### FRAGMENTO DE PÁGINA
El segundo objetivo se pone de manifiesto en otro tipo de traducción plástica. Se evidencia, principalmente, en la voluptuosidad de las telas estrujadas que encarnan, al mismo tiempo, el gesto político que anula la representación y el efecto seductor de lo sugerente – la invitación a tocar, descubrir, inferir, desplegar. En ambos casos se encuentra la implicación de un cuerpo – que a veces es el del artista, y otras, el del público. Las obras poseen un carácter performativo que las arranca del lugar del objeto para desplazarlas hacia el del acontecimiento. Un acontecimiento que no disimula ciertos grados de violencia, disputa y conmoción.
Finalmente, habría que destacar el carácter actual, profano, de estas piezas, que no se proyectan hacia el campo imaginativo o ilusorio, sino que están ancladas en el presente. Su cualidad performativa afianza el reemplazo de la ficción por la experiencia. En este movimiento, los trabajos de Alejandro González nos arrancan de la comodidad narrativa para arrojarnos a la imprecisión de la vida misma.
Notas
Alejandro González, Notas de trabajo, inédito, 2023.
Ibidem.
Ibidem.
Severo Sarduy, Ensayos generales sobre el barroco, Buenos Aires, FCE, 1987, p.262.

### FILAS
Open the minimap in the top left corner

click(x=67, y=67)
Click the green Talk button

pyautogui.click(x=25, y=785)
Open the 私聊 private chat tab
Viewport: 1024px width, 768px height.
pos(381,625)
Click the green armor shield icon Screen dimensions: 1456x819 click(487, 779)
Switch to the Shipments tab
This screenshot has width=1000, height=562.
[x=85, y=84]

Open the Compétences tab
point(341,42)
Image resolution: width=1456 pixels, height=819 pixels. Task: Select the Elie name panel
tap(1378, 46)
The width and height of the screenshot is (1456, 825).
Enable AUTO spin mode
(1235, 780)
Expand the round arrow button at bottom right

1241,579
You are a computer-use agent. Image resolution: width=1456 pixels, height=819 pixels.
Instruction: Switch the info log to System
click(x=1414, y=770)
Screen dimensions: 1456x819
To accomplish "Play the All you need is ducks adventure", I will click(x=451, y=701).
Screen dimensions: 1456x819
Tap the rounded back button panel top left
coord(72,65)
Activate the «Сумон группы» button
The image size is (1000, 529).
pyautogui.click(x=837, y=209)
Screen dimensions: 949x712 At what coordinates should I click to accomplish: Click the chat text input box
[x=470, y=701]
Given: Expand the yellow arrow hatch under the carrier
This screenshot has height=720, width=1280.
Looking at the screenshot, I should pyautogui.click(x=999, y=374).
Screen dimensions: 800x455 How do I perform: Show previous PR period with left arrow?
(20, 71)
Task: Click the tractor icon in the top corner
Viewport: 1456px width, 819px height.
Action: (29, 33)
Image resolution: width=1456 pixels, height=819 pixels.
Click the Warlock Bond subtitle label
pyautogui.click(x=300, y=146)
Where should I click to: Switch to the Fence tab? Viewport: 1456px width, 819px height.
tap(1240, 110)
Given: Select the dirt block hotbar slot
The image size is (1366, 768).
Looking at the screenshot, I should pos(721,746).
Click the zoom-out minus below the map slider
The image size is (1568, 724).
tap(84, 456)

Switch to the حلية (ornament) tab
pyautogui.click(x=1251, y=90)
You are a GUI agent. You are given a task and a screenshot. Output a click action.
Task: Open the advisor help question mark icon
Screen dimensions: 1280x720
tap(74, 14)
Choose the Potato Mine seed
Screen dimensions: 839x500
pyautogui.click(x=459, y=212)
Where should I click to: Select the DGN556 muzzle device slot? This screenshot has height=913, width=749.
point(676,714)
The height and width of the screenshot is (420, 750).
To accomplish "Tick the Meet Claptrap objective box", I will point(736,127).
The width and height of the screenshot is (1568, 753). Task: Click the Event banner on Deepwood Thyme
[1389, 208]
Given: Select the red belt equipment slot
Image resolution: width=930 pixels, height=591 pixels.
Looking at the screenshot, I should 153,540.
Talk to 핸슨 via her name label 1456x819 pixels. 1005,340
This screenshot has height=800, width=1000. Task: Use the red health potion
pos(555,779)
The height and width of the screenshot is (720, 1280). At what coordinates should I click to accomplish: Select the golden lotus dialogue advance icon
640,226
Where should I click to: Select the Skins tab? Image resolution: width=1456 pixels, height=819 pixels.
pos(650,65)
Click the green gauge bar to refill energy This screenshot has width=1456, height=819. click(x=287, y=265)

### ENUNCIADO 1
Según el fragmento sobre las obras de Alejandro González, ¿es cierta cada una de estas afirmaciones? (a) El cuerpo implicado en las obras a veces es el del artista y otras el del público. (b) Las piezas se proyectan hacia el campo imaginativo. (c) Las notas de trabajo de Alejandro González citadas en las notas están publicadas. Contesta sí o no en cada caso y copia las palabras del fragmento que lo deciden.
### ENUNCIADO 2
De acuerdo con el fragmento, ¿qué es lo que la experiencia reemplaza en estas piezas?
El listado es material aparte, sin relación con el fragmento.

### RESPUESTA CORRECTA 1
(a) Sí: «que a veces es el del artista, y otras, el del público».
(b) No: «que no se proyectan hacia el campo imaginativo o ilusorio, sino que están ancladas en el presente».
(c) No: «Notas de trabajo, inédito, 2023».

### RESPUESTA CORRECTA 2
La ficción.